Task details: Make an exact copy of the entries that come next.

╔══

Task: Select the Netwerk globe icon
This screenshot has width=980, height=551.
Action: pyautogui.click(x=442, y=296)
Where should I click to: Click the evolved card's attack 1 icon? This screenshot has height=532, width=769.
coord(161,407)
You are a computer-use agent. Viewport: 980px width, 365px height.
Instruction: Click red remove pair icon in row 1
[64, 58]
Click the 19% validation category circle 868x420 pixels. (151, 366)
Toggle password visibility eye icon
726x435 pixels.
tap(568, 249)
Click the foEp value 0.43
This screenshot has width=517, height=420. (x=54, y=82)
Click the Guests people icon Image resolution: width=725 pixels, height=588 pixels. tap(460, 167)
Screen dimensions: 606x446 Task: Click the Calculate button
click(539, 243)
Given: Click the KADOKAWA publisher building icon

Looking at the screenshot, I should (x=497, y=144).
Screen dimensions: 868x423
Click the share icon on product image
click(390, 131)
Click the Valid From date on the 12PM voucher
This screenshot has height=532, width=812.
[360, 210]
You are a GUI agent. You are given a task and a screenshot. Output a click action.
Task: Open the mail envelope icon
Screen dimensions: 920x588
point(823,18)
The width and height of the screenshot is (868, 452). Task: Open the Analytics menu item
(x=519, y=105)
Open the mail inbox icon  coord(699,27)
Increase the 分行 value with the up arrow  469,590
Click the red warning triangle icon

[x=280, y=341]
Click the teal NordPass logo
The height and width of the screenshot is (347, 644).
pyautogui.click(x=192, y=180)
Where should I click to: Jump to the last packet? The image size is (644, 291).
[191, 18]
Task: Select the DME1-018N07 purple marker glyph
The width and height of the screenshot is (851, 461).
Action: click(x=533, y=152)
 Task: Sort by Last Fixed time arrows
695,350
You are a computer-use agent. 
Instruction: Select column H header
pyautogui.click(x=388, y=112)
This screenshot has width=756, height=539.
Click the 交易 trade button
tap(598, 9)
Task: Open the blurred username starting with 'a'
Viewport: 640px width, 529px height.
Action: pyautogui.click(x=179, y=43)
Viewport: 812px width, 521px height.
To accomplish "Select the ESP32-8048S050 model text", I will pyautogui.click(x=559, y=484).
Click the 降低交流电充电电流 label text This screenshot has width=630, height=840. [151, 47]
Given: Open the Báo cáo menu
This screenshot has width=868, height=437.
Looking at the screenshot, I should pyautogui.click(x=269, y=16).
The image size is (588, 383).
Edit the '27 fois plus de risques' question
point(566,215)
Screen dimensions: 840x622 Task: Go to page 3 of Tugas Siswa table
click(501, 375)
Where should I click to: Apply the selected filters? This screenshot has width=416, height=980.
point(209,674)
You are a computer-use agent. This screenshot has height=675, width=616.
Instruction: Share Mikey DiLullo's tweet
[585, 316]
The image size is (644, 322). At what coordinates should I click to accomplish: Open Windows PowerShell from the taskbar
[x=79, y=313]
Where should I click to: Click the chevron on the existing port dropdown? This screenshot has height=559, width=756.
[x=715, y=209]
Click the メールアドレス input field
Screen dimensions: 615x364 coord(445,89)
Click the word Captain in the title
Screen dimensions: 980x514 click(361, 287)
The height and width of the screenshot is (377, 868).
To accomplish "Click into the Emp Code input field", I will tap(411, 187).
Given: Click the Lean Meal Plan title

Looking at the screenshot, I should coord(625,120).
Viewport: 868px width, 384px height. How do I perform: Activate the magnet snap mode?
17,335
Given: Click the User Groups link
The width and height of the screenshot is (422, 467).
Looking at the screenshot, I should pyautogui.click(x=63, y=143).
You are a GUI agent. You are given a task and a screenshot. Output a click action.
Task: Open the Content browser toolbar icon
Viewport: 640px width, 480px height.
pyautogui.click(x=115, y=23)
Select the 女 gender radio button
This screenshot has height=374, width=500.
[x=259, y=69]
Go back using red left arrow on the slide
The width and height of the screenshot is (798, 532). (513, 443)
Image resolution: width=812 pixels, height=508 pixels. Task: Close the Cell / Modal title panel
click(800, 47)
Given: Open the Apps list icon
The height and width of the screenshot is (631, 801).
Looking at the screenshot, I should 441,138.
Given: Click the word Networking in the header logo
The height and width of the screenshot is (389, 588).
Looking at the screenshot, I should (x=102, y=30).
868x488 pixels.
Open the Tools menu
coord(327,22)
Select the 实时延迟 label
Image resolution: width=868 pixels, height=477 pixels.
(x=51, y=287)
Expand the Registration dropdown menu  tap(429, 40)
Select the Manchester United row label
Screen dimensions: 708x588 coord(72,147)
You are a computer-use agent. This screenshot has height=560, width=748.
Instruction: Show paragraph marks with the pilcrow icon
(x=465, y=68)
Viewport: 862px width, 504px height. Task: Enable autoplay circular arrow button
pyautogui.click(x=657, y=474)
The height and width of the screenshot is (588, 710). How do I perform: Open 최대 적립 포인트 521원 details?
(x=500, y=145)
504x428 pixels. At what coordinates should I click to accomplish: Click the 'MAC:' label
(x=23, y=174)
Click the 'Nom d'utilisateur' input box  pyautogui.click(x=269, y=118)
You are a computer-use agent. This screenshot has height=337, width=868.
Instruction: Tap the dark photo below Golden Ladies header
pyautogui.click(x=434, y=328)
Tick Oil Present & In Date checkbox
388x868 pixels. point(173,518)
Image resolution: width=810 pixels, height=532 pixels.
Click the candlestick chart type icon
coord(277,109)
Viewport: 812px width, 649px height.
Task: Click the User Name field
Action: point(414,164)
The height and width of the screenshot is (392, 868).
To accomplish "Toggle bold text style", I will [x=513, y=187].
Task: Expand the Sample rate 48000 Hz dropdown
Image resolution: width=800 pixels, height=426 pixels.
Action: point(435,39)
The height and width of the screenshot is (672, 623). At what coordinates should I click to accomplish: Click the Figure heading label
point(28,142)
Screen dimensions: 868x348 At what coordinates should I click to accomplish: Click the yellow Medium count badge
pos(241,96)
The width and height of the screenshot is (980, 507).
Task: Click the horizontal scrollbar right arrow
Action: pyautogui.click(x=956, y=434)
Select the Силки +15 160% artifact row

╚══

Task answer:
Task: Select the Netwerk globe icon
This screenshot has width=980, height=551.
Action: pyautogui.click(x=442, y=296)
Where should I click to: Click the evolved card's attack 1 icon? This screenshot has height=532, width=769.
coord(161,407)
You are a computer-use agent. Viewport: 980px width, 365px height.
Instruction: Click red remove pair icon in row 1
[64, 58]
Click the 19% validation category circle 868x420 pixels. (151, 366)
Toggle password visibility eye icon
726x435 pixels.
tap(568, 249)
Click the foEp value 0.43
This screenshot has width=517, height=420. (x=54, y=82)
Click the Guests people icon Image resolution: width=725 pixels, height=588 pixels. tap(460, 167)
Screen dimensions: 606x446 Task: Click the Calculate button
click(539, 243)
Given: Click the KADOKAWA publisher building icon

Looking at the screenshot, I should (x=497, y=144).
Screen dimensions: 868x423
Click the share icon on product image
click(390, 131)
Click the Valid From date on the 12PM voucher
This screenshot has height=532, width=812.
[360, 210]
You are a GUI agent. You are given a task and a screenshot. Output a click action.
Task: Open the mail envelope icon
Screen dimensions: 920x588
point(823,18)
The width and height of the screenshot is (868, 452). Task: Open the Analytics menu item
(x=519, y=105)
Open the mail inbox icon  coord(699,27)
Increase the 分行 value with the up arrow  469,590
Click the red warning triangle icon

[x=280, y=341]
Click the teal NordPass logo
The height and width of the screenshot is (347, 644).
pyautogui.click(x=192, y=180)
Where should I click to: Jump to the last packet? The image size is (644, 291).
[191, 18]
Task: Select the DME1-018N07 purple marker glyph
The width and height of the screenshot is (851, 461).
Action: click(x=533, y=152)
 Task: Sort by Last Fixed time arrows
695,350
You are a computer-use agent. 
Instruction: Select column H header
pyautogui.click(x=388, y=112)
This screenshot has width=756, height=539.
Click the 交易 trade button
tap(598, 9)
Task: Open the blurred username starting with 'a'
Viewport: 640px width, 529px height.
Action: pyautogui.click(x=179, y=43)
Viewport: 812px width, 521px height.
To accomplish "Select the ESP32-8048S050 model text", I will pyautogui.click(x=559, y=484).
Click the 降低交流电充电电流 label text This screenshot has width=630, height=840. [151, 47]
Given: Open the Báo cáo menu
This screenshot has width=868, height=437.
Looking at the screenshot, I should pyautogui.click(x=269, y=16).
The image size is (588, 383).
Edit the '27 fois plus de risques' question
point(566,215)
Screen dimensions: 840x622 Task: Go to page 3 of Tugas Siswa table
click(501, 375)
Where should I click to: Apply the selected filters? This screenshot has width=416, height=980.
point(209,674)
You are a computer-use agent. This screenshot has height=675, width=616.
Instruction: Share Mikey DiLullo's tweet
[585, 316]
The image size is (644, 322). At what coordinates should I click to accomplish: Open Windows PowerShell from the taskbar
[x=79, y=313]
Where should I click to: Click the chevron on the existing port dropdown? This screenshot has height=559, width=756.
[x=715, y=209]
Click the メールアドレス input field
Screen dimensions: 615x364 coord(445,89)
Click the word Captain in the title
Screen dimensions: 980x514 click(361, 287)
The height and width of the screenshot is (377, 868).
To accomplish "Click into the Emp Code input field", I will tap(411, 187).
Given: Click the Lean Meal Plan title

Looking at the screenshot, I should coord(625,120).
Viewport: 868px width, 384px height. How do I perform: Activate the magnet snap mode?
17,335
Given: Click the User Groups link
The width and height of the screenshot is (422, 467).
Looking at the screenshot, I should pyautogui.click(x=63, y=143).
You are a GUI agent. You are given a task and a screenshot. Output a click action.
Task: Open the Content browser toolbar icon
Viewport: 640px width, 480px height.
pyautogui.click(x=115, y=23)
Select the 女 gender radio button
This screenshot has height=374, width=500.
[x=259, y=69]
Go back using red left arrow on the slide
The width and height of the screenshot is (798, 532). (513, 443)
Image resolution: width=812 pixels, height=508 pixels. Task: Close the Cell / Modal title panel
click(800, 47)
Given: Open the Apps list icon
The height and width of the screenshot is (631, 801).
Looking at the screenshot, I should 441,138.
Given: Click the word Networking in the header logo
The height and width of the screenshot is (389, 588).
Looking at the screenshot, I should (x=102, y=30).
868x488 pixels.
Open the Tools menu
coord(327,22)
Select the 实时延迟 label
Image resolution: width=868 pixels, height=477 pixels.
(x=51, y=287)
Expand the Registration dropdown menu  tap(429, 40)
Select the Manchester United row label
Screen dimensions: 708x588 coord(72,147)
You are a computer-use agent. This screenshot has height=560, width=748.
Instruction: Show paragraph marks with the pilcrow icon
(x=465, y=68)
Viewport: 862px width, 504px height. Task: Enable autoplay circular arrow button
pyautogui.click(x=657, y=474)
The height and width of the screenshot is (588, 710). How do I perform: Open 최대 적립 포인트 521원 details?
(x=500, y=145)
504x428 pixels. At what coordinates should I click to accomplish: Click the 'MAC:' label
(x=23, y=174)
Click the 'Nom d'utilisateur' input box  pyautogui.click(x=269, y=118)
You are a computer-use agent. This screenshot has height=337, width=868.
Instruction: Tap the dark photo below Golden Ladies header
pyautogui.click(x=434, y=328)
Tick Oil Present & In Date checkbox
388x868 pixels. point(173,518)
Image resolution: width=810 pixels, height=532 pixels.
Click the candlestick chart type icon
coord(277,109)
Viewport: 812px width, 649px height.
Task: Click the User Name field
Action: point(414,164)
The height and width of the screenshot is (392, 868).
To accomplish "Toggle bold text style", I will [x=513, y=187].
Task: Expand the Sample rate 48000 Hz dropdown
Image resolution: width=800 pixels, height=426 pixels.
Action: point(435,39)
The height and width of the screenshot is (672, 623). At what coordinates should I click to accomplish: Click the Figure heading label
point(28,142)
Screen dimensions: 868x348 At what coordinates should I click to accomplish: Click the yellow Medium count badge
pos(241,96)
The width and height of the screenshot is (980, 507).
Task: Click the horizontal scrollbar right arrow
Action: pyautogui.click(x=956, y=434)
Select the Силки +15 160% artifact row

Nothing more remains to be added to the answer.